Congenital Heart Disease
- Infants with hemodynamically significant congenital heart disease present with similar respiratory symptoms but require different management approaches 1.
- These patients are at higher risk for severe disease and require close monitoring during oxygen weaning 1.
Other Viral Etiologies (Not True Differentials)
While these cause the same clinical syndrome of bronchiolitis, recognizing the specific viral etiology may have implications:
- Human metapneumovirus causes clinically indistinguishable bronchiolitis 1, 3.
- Influenza virus can cause bronchiolitis 1, 3.
- Adenovirus is a recognized cause 1, 3.
- Parainfluenza viruses cause bronchiolitis 1, 3.
- Human bocavirus is frequently detected in co-infection with RSV (88% of bocavirus-positive samples also had RSV) 4.
- Co-infection with RSV and bocavirus may require hospitalization more often (80% vs 60%) compared to RSV alone 4.

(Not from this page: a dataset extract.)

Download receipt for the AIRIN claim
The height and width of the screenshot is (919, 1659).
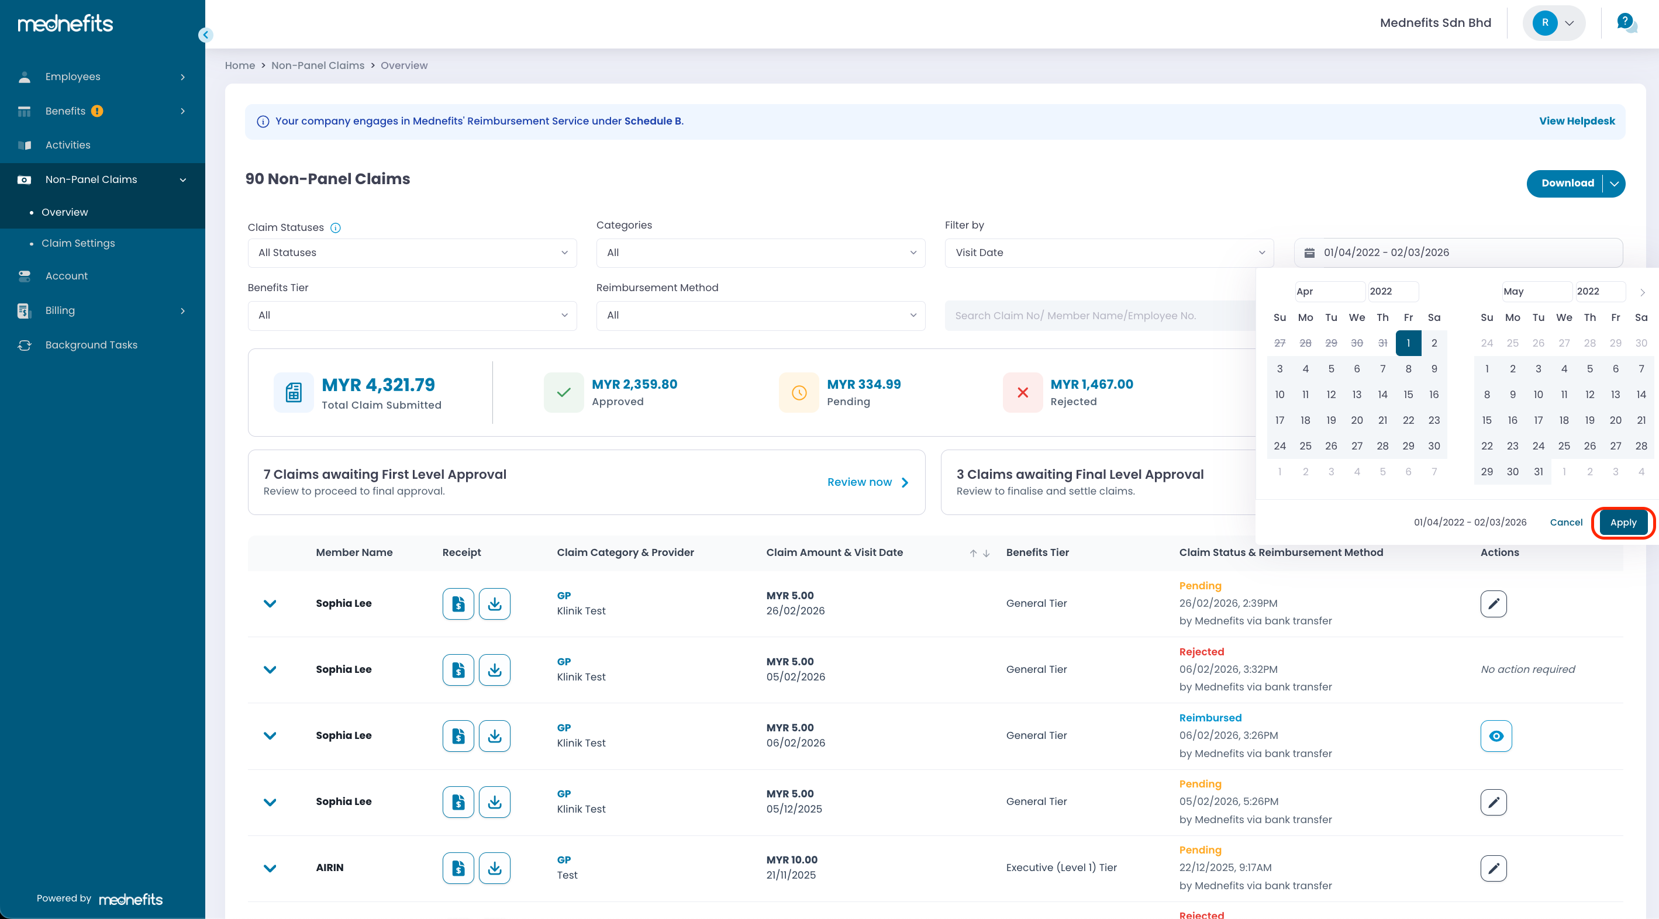tap(494, 868)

Clinical Approach to Differentiation
The diagnosis of bronchiolitis should be made on clinical grounds based on history and physical examination alone 1.
Key Clinical Features Supporting Bronchiolitis Diagnosis:
- Initial rhinitis and cough progressing to tachypnea, wheezing, rales, use of accessory muscles, and/or nasal flaring 1, 5.
- Age between 1 month and 23 months 1.
- Seasonal pattern (December through March in North America for RSV) 1, 3.
Red Flags Suggesting Alternative Diagnoses:
- Focal consolidation on examination suggests bacterial pneumonia rather than the diffuse findings of bronchiolitis 1.
- Fever in infants less than 28 days old warrants evaluation for SBI regardless of bronchiolitis diagnosis 1.
- Persistent fever or clinical deterioration should prompt consideration of bacterial co-infection 1.
Common Pitfalls to Avoid
- Do not routinely order chest radiographs, as atelectasis and infiltrates are common in bronchiolitis and lead to unnecessary antibiotic use 1.
- Do not assume all wheezing in infants is bronchiolitis—consider rhinovirus-induced wheezing in atopic children who may benefit from corticosteroids 2.
- Do not overlook UTI as the most likely SBI in young febrile infants with bronchiolitis, particularly those under 60 days of age 1.
- Antibacterial medications should be used only when specific indications of bacterial co-infection exist 1.